One of the two people who started TrumpTraders is John Stubbs, a former official for the Office of the U.S. Trade Representative during the George W. Bush administration. 

He’s a loyal Republican who’s voting for Clinton mostly just because she’s not Trump. He helped start a group called R4C16, or Republicans for Clinton, encouraging other fellow Republicans to join the vote-trading effort to elect Clinton as basically a lesser evil.

He and fellow organizer and trade official Ricardo Reyes wrote about their efforts in a New York Times op-ed called “Anti-Trump Republicans: Don’t Waste Your Vote. Trade It.”

Stubbs said TrumpTraders can actually be offering a greater level of democracy than what currently exists. With the Electoral College indirectly but inevitably granting greater weight to votes in certain states, the current system is far from perfect, he said. 

“The entire democratic process is absurd,” he told Mashable. “I didn’t create that corrupt system. I didn’t create that imbalance.” 

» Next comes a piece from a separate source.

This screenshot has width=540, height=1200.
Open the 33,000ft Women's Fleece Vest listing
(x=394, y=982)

By swapping votes in a strategic way, democracy is actually functioning better as more voices are being better heard, he said. Right now, many Americans simply don’t have the means to make their vote really count, and in some cases, to stop the election of Trump. But TrumpTraders changes that, Stubbs said.

“The entire democratic process is absurd.”

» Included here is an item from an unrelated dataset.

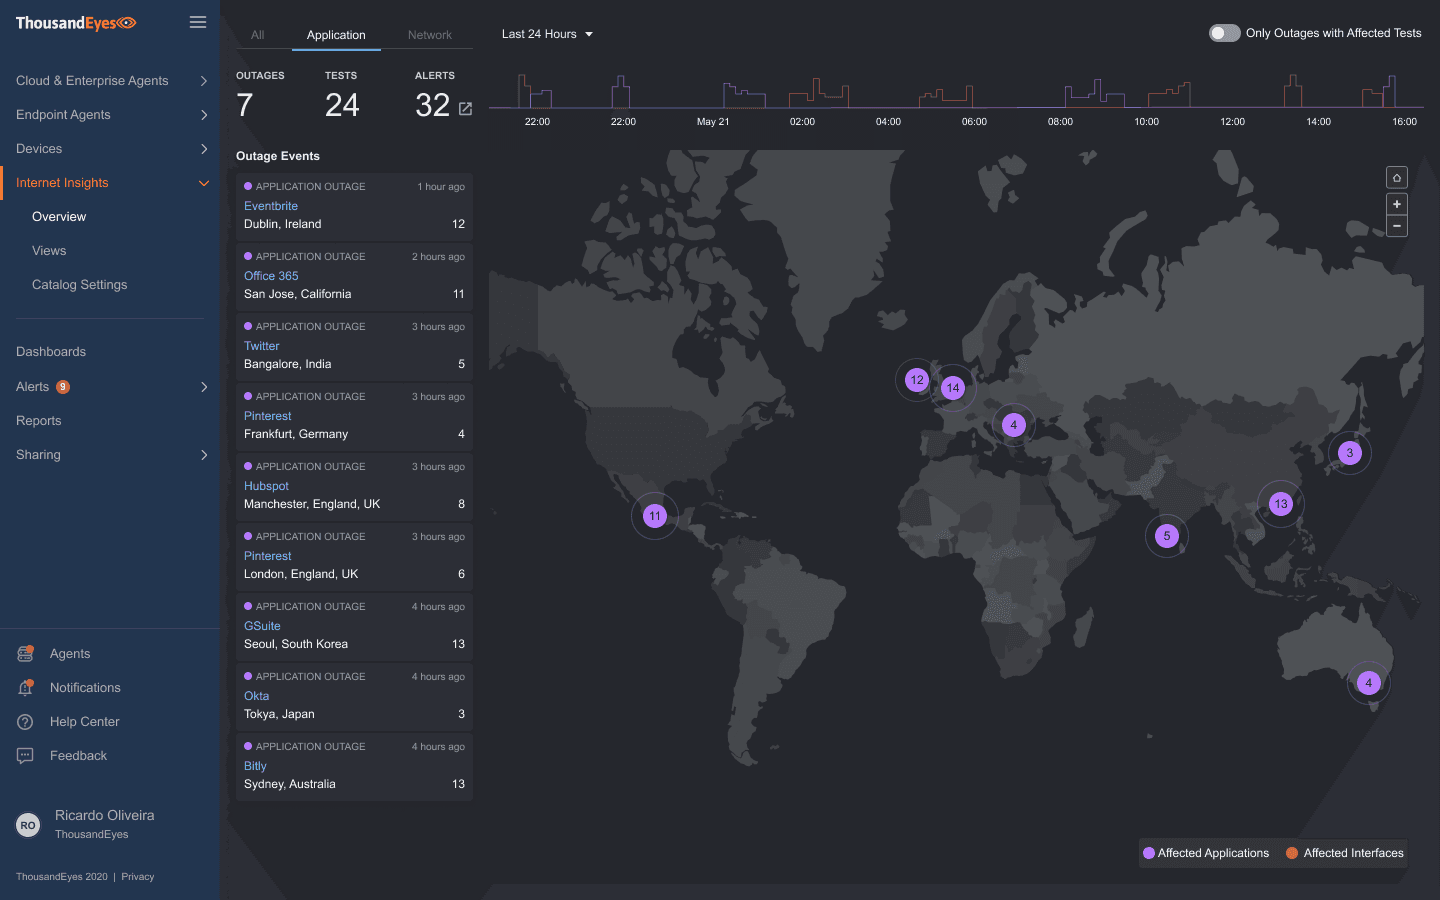Click the Agents icon in bottom sidebar
Image resolution: width=1440 pixels, height=900 pixels.
pyautogui.click(x=26, y=654)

“Well now they can do something about it,” he said. “It’s the same president for every state … We have to talk to each other. We shouldn’t leave it up to the super PACs.”

However, the actual process by which vote-swapping happens is a crucial factor in its legality. One voter cannot cast the ballot of another person. Rather, those two people can only discuss their votes and promise to cast their own ballots in each other’s favor.

In this way, vote-swapping is actually a very traditional functioning of democracy, according to Jamin Raskin, a law professor who has written about vote trading in his book, Overruling Democracy: The Supreme Court v. The American People.

“This is how politics work — people form coalitions to advance future goals,” Raskin told Mashable.

Also democratic is the fact that voters have to trust that their vote-swapping buddy will stay true their word on Election Day, said Raskin, who’s now running for Congress in Maryland.

“A lot of trust and faith is the glue of democracy,” he said, adding that vote trading is also legal because it doesn’t involve money or bribery. 

That’s part of the reason Jones failed back in 2000 to convince the court that vote trading was fraudulent — an attempt Raskin called calculated and “corrupt.”

“There was a concerted governmental attack on political free expression and activity,” he told Mashable about Jones shutting down vote-swapping websites. “It was a naked assault on political free speech.”

While the vote-trading websites back in 2000 didn’t necessarily “win,” they introduced a new precedent, as the court said they were the first instances of internet vote trading.

And given the stakes in the year’s election, they won’t be the last.

“The Nader Trader websites were not a big failure,” Stubbs said. “They were a necessary beginning.”